10. Resistance and Abolition | Immigration and Relocation in U.S. History

  • Missing: decide | Show results with:decide

  • $150 reward [cut of runaway slave], 1838 Although it was the law of the land for more than 300 years, American slavery was challenged and resisted every day, by its victims, by its survivors, and by those who found it morally unacceptable. The long campaign to abolish the trade in human beings was one of the great moral crusades in U.S. history, and its success was the result of decades of organization and agitation by African Americans and their European American allies.

Resistance and Abolition | Immigration and Relocation in U.S. History

11. Slavery and Law in 17th Century Massachusetts

  • Jan 13, 2023 · Enslaved people were a labor source for Massachusetts, imported in ... They shared their enslaved status with Indigenous peoples and other people ...

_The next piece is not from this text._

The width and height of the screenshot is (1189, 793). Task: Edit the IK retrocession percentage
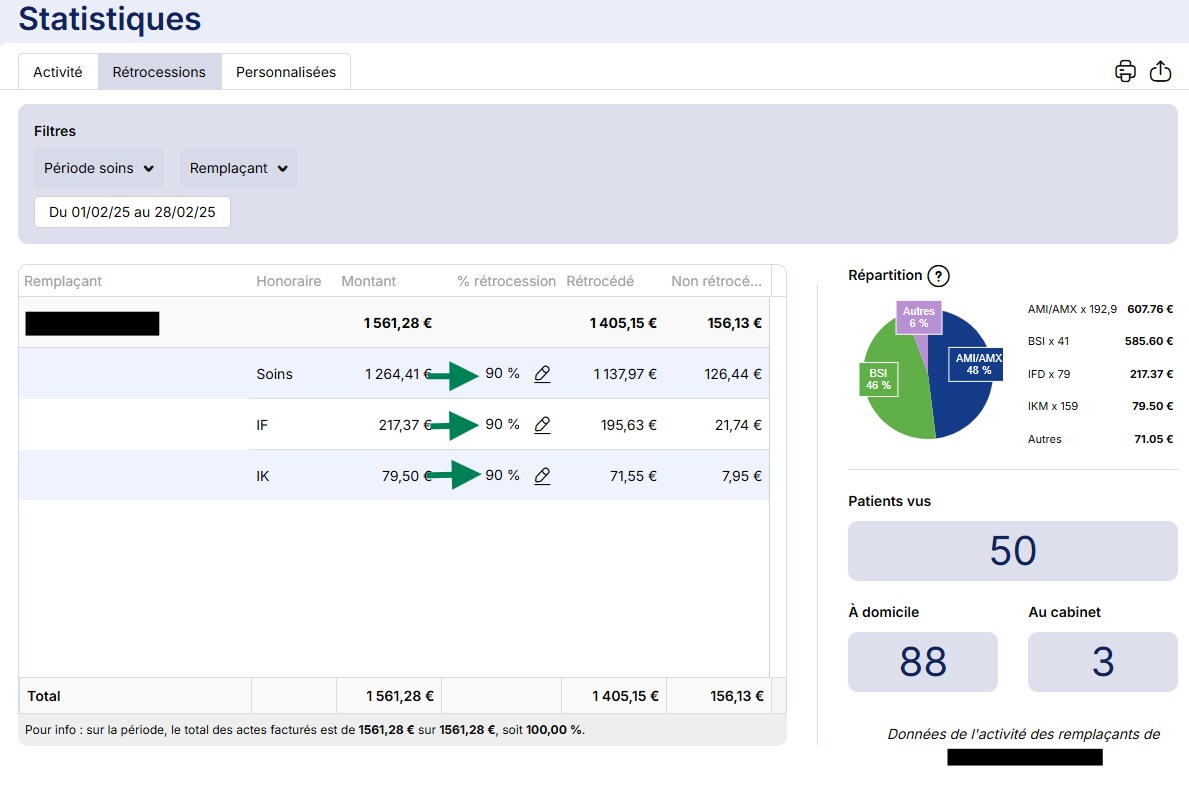pos(542,476)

  • [1] Definition of positive law: "statutory man-made law, as compared to 'natural law,' which is purportedly based on universally accepted moral principles, 'God's law,' and/or derived from nature and reason. The term 'positive law' was first used by Thomas Hobbes in Leviathan (1651)." Accessed 2020, https://dictionary.law.com/Default.aspx?selected=1552.

Slavery and Law in 17th Century Massachusetts

12. 2. Colliding Cultures | THE AMERICAN YAWP

  • May 22, 2013 · ... Indigenous people than ... In fact, over the entire history of the Atlantic slave trade, more Africans were enslaved in Brazil than in any other ...

13. Origins of the Slave Trade - Bill of Rights Institute

  • Missing: decide | Show results with:decide

  • This Narrative can be assigned to students after the Life in the Spanish Colonies Narrative. Connections can be drawn between this Narrative and the Las Casas on the Destruction of the Indies, 1552.

Origins of the Slave Trade - Bill of Rights Institute
Top Articles
Latest Posts
Article information

Author: Cheryll Lueilwitz

Last Updated: 13/12/2023

Views: 6066

Rating: 4.3 / 5 (54 voted)

Reviews: 93% of readers found this page helpful

Author information

Name: Cheryll Lueilwitz

Birthday: 1997-12-23

Address: 4653 O'Kon Hill, Lake Juanstad, AR 65469

Phone: +494124489301

Job: Marketing Representative

Hobby: Reading, Ice skating, Foraging, BASE jumping, Hiking, Skateboarding, Kayaking

Introduction: My name is Cheryll Lueilwitz, I am a sparkling, clean, super, lucky, joyous, outstanding, lucky person who loves writing and wants to share my knowledge and understanding with you.